AFP in Dubai
Ahmad Bin Mubarak, o primeiro -ministro do governo internacionalmente reconhecido pelo Iêmen, anunciou sua renúncia dizendo que não conseguiu exercer completamente seus poderes.
Bin Mubarak estava enredado em disputas amargas por meses com Rashad al-Alimi, que lidera o Conselho de Liderança Presidencial apoiado pela Arábia Saudita (PLC), dois ministros e um membro da PLC disse à AFP.
Eles solicitaram o anonimato para falar livremente.
Depois que os rebeldes houthi apoiados pelo Irã apreenderam a capital, Sana’a, em 2014, o governo do Iêmen retirou para Aden no sul.

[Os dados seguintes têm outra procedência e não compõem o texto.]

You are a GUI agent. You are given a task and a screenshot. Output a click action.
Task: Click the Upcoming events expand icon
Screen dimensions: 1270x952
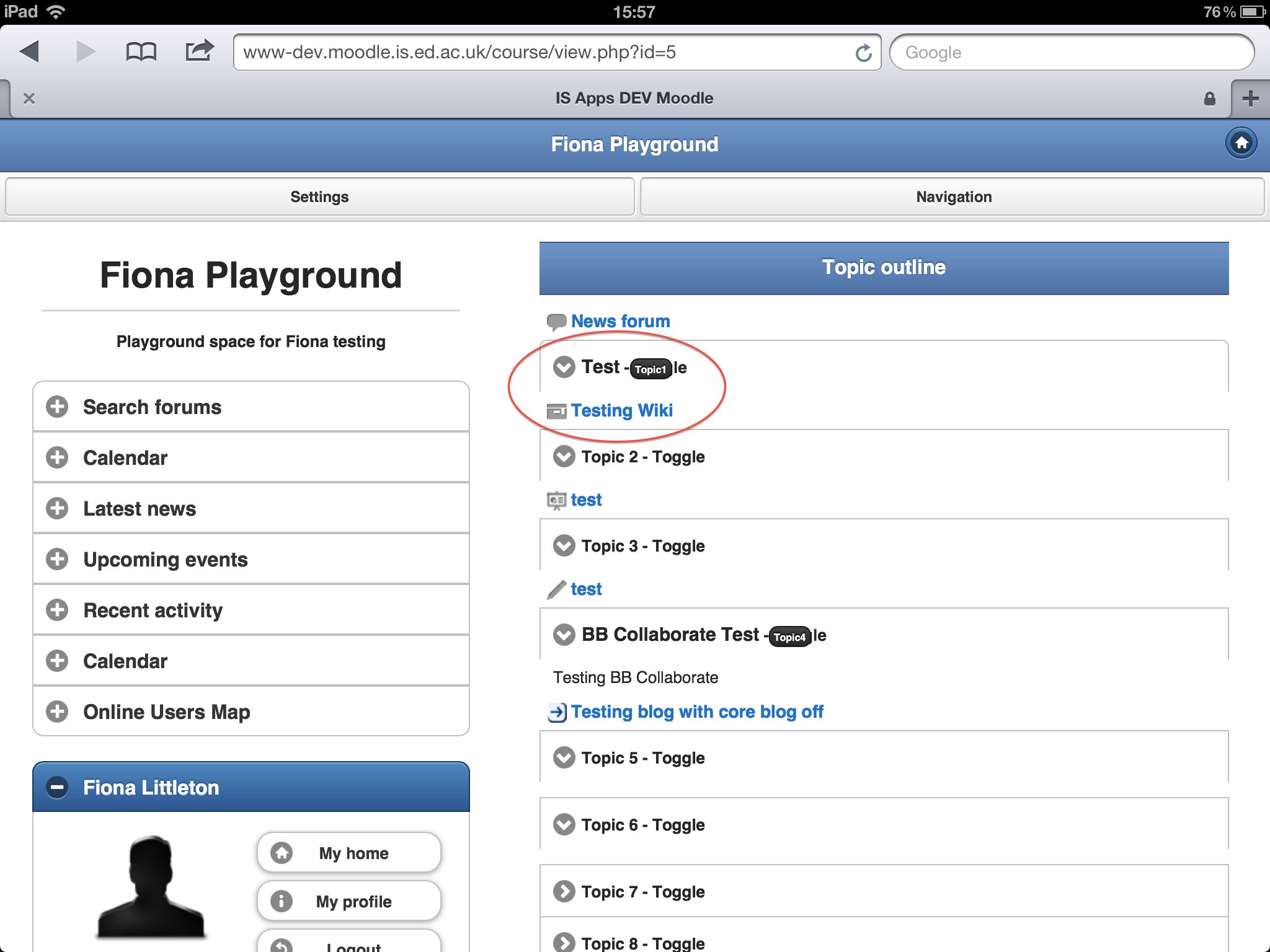(x=57, y=559)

Os rebeldes continuaram controlando a maioria dos centros populacionais no empobrecido país da Península Arábica.
Uma coalizão militar liderada pela Arábia Saudita interveio em apoio às forças do governo sitiado em 2015, mas com pouco sucesso.
No sábado, Bin Mubarak postou em X que ele conheceu o Alimi do PLC e renunciou.

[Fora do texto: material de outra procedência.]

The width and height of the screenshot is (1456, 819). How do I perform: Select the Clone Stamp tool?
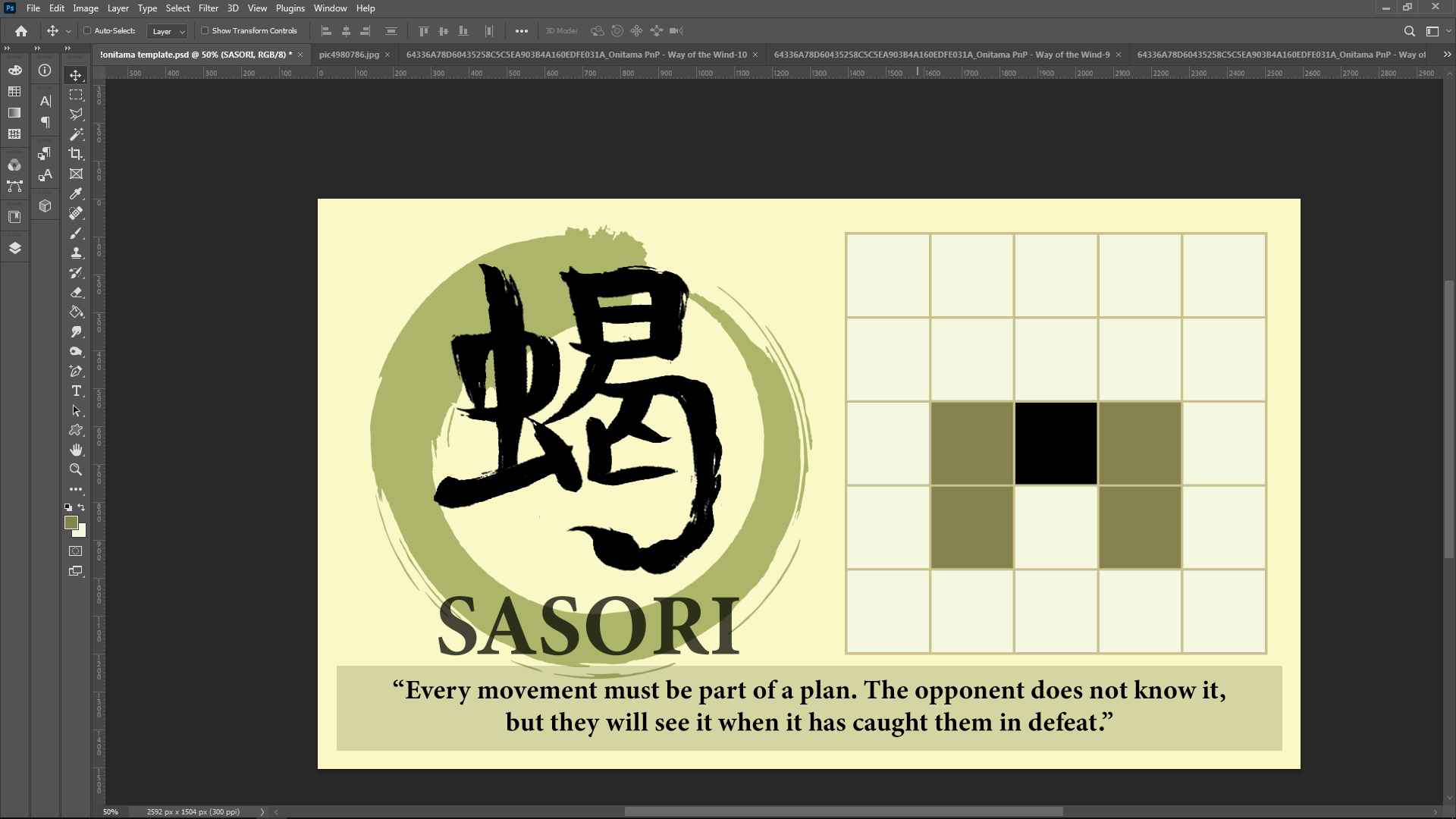point(76,253)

Ele também compartilhou sua carta de demissão na qual disse: “Não pude exercer meus poderes constitucionais e tomar as decisões necessárias para reformar instituições governamentais ou implementar mudanças governamentais legítimas”.
Os houthis estão atualmente travando uma campanha de ataques de mísseis a Israel e estão direcionando a remessa nas vias navegáveis no que eles dizem ser uma demonstração de solidariedade com os palestinos sobre a guerra em Gaza.
Bin Mubarak disse que, apesar dos obstáculos, conseguiu alcançar “muitos sucessos em um curto espaço de tempo”, citando reformas fiscais e administrativas e um impulso anticorrupção.
No entanto, o analista Mohammed Al-Basha, do Basha Relatório de Basha, com sede nos EUA, Risk Advisory, disse à AFP Bin Mubarak estar “em constante atrito com o Conselho de Liderança Presidencial”.
“Bin Mubarak queria ser mais do que primeiro-ministro-ele queria os poderes da presidência. Essa aspiração o isolou politicamente”, disse Al-Basha.
As fontes oficiais iemenitas que falaram com a AFP disseram que Bin Mubarak suspendeu os orçamentos de vários ministérios, incluindo defesa, citando corrupção, alimentando ainda mais as tensões.
“Seu desejo por maior poder – visto por muitos, alimentado pela ambição pessoal – levou a confrontos repetidos com os principais ministros e a maioria dos membros do conselho”, disse Albasha. “Com o tempo, essa luta pelo poder corroeu a confiança.”
Bin Mubarak, ex -embaixador do Iêmen nos EUA, é um adversário firme dos houthis, que o seqüestrou em 2015 e o segurou por vários dias.
Anteriormente, ele era chefe de gabinete do Escritório Presidencial e enviado do Iêmen às Nações Unidas.
Ele foi nomeado ministro das Relações Exteriores em 2018 e primeiro -ministro em 5 de fevereiro de 2024.
Sua partida deve “aliviar as tensões internas e reduzir as divisões profundas que atormentaram o governo internacionalmente reconhecido pelo Iêmen-um passo necessário e positivo para restaurar a coesão”, disse Al-Basha.
A guerra no Iêmen causou centenas de milhares de mortes e desencadeou uma das piores crises humanitárias do mundo, embora os combates tenham diminuído significativamente após uma trégua de seis meses não negociados em 2022.
Desde que a guerra na faixa de Gaza começou em outubro de 2023, depois que o Hamas atacou Israel, os houthis direcionaram repetidamente Israel e navios no Mar Vermelho e no Golfo de Aden, que dizem estarem ligados a ela.
Os houthis fizeram seus ataques durante um cessar-fogo Gaza de dois meses, mas em março uma ameaça de retomar os ataques sobre o bloqueio de Aid Gaza de Israel desencadeou um renovado e Campanha aérea sustentada de áreas de direcionamento no Iêmen Eles controlam.